Now imagine that: 500 lab sites working on BatCoVs: Is that negligible compared to a zoonotic jump?

Do you still think the research risk factor is secondary?

Then you need to look at non local risk factors affecting Wuhan.

There it is pretty clear that a zoonosis started silently in a part of China (or abroad) could trigger a first outbreak in Wuhan. Distance is no issue in a well connected world.

However the problem is not the distance but the exclusivity.

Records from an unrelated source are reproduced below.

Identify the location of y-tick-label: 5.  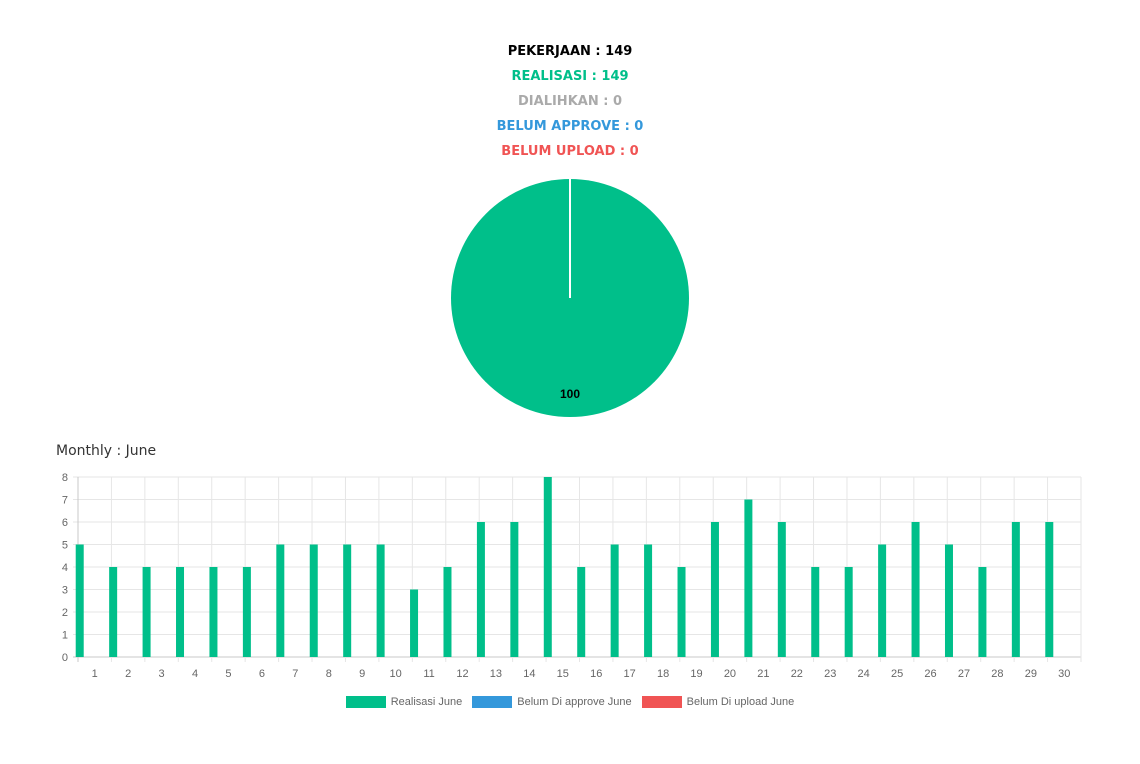
(65, 546).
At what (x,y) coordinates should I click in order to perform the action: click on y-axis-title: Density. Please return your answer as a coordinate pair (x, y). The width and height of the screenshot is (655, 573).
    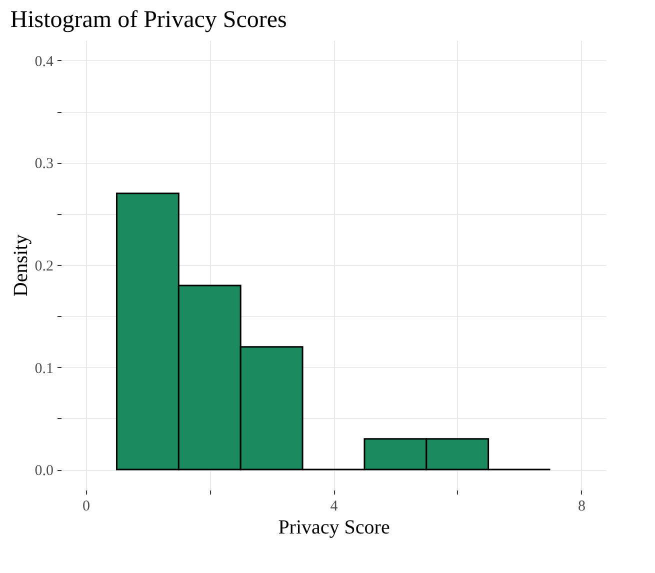
    Looking at the image, I should click on (21, 266).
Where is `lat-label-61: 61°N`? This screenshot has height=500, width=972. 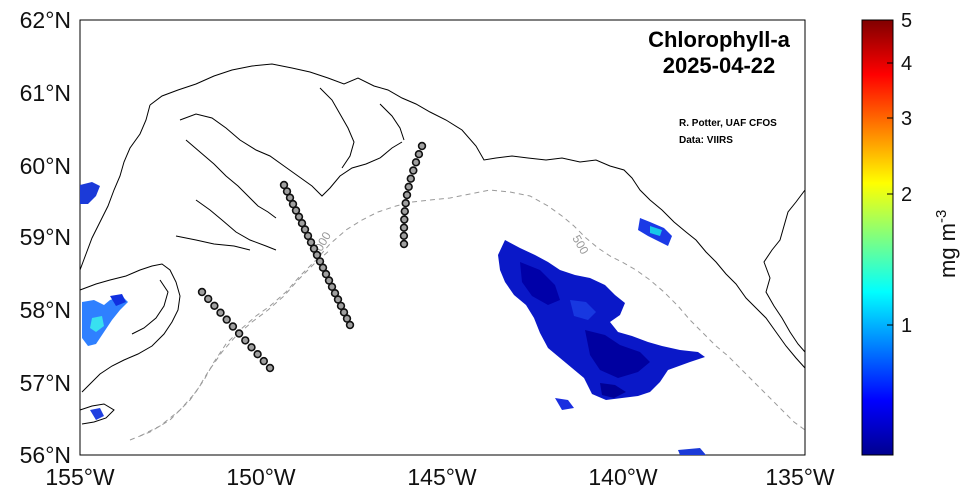
lat-label-61: 61°N is located at coordinates (46, 93).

There are 100+ Chinese cities with wet markets and transport hubs.

Let's say that the risk of a zoonotic BatCoV outbreak in China (and neighbouring countries) is maybe 1 every 10 years..

First, most will still lead to a relatively local outbreak, (as may have happened with the jump to human in Guangdong province with SARS1), not a distant one.

Then the remaining ones that lead to a distance outbreak will not target Wuhan specifically - it's one of many cities.

Suppose that 1/2 of the zoonotic outbreaks remain local, and that there are (only!) 15 cities in China connected like Wuhan to these zoonotic risk hotspots.

That results in 1 chance every 300 years of such a non-local zoonosis starting an outbreak in Wuhan (of all place).

Basically (10 * 2 * 15).

Hence the **local** risk factors favour a research related accident for an outbreak that first started in Wuhan, and the spillover risk from **distant** hotspots does not change that.

The only way that the distant zoonosis spillover factor can..

contribute more is if you have **largely exclusive** wildlife trade links with Wuhan.

For instance some farm somewhere in a BatCoV hotspot producing mostly for Wuhan and a few other cities.

Now this is still plausible and that should be the object of research.

But we cannot turn it into a given just to improve the odds of a zoonosis.

So based on logic and probabilities, and on what is known - not what is wished - the research-related accident IS simply the best hypothesis that explains an outbreak in Wuhan (of all places).